▶ _Your goal_: In the passage about meeting Horton Parks, please give the slogan adopted by Kaiser Chiefs.

▶ _Supplied passage_:
────────────────────

John Skilbeck of the Press Association meets Horton Parks:

I avoid Leeds now, if I can help it. Spent five years living in this
city, yet now I'm barely able to muster any affection for the place.
"Everything Is Brilliant In Leeds" is the slogan adopted by Kaiser
Chiefs, the local lads making big news from here to New York, shipping records faster than they used to mix them in Pigs, their electro-punk club night hoodang.
Fuck them. They could hardly be more wrong.
Tonight's local rag decrees the imminent closure of one of the city's
Finest schools, one which thrives out of adversity in a real deprived
district.
I've barely put my drink down and already some kid's looking at me all
quizzical.
No, I've not seen your wallet, I tell him, but he's not buying it. He
asks me to get up so he can search behind the seats. I oblige, but he's
still not happy. It's as much as I can be thankful for that he's not insisting I turn out my pockets.
He'd not find anything, that's for sure, but now both he and the brunette behind the bar are throwing me decidedly aporetic looks.
There's suspicion round every corner in Leeds. Tensions run high. This
is the burglary capital of Britain, where violent crime rates have gone
beyond worrying to the level of terrifying. Multi-racial gang culture still thrives and you could cut the atmosphere on the streets with a knife this afternoon, or any-old-weekend afternoon. Big (London) money investment in the city centre cannot hide the social divides, and the implications. You know the implications now of course.
Thank the heavens, then, that Horton Parks has just walked in and wants
to talk music. It's his escapism, mine too, and we've got a near-empty pub to reminisce, consider and look forward.
There's no-one here because the big screen's showing Manchester
United's latest spit'n'sourness FA Cup tie. In this city, if there's one theme which unites all, it's that those Reds from across the Pennines are the common enemy.
Horton carries his pint over. The exception to the house rule, we're
more ambivalent than most to the football.
"Tell you what," he offers, taking a sip. "I'd have struggled to pick
this glass up a few months back."
Rough luck struck this 29-year-old troubadour last year. Not so really
rough, but a hernia as debilitating as you might care to fear knocked
him from a lofty perch.

────────────────────

▶ _Source material_:
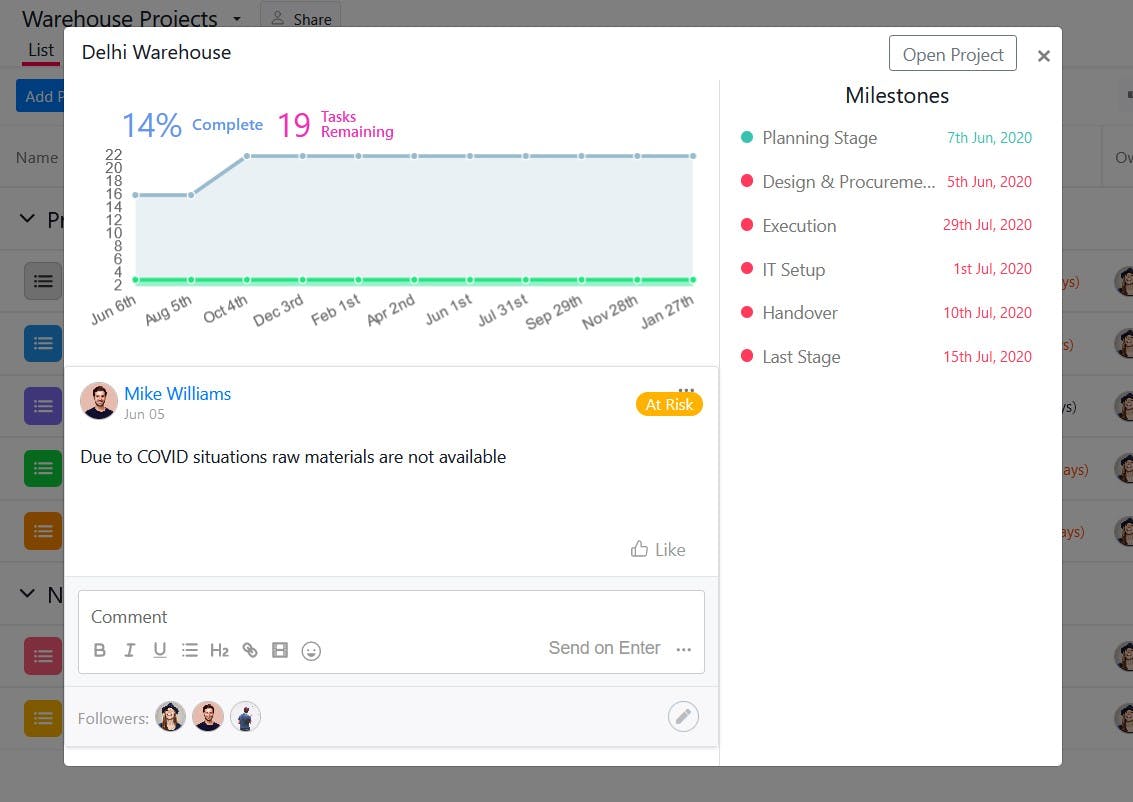This screenshot has width=1133, height=802.
Task: Click the orange At Risk status badge
Action: [669, 405]
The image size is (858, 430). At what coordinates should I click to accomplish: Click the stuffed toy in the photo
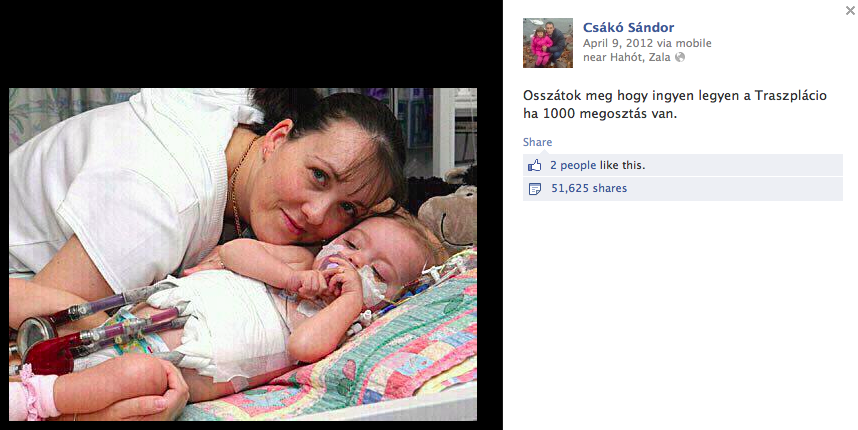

────────────────────

▶ _Worked answer_: "Everything Is Brilliant In Leeds"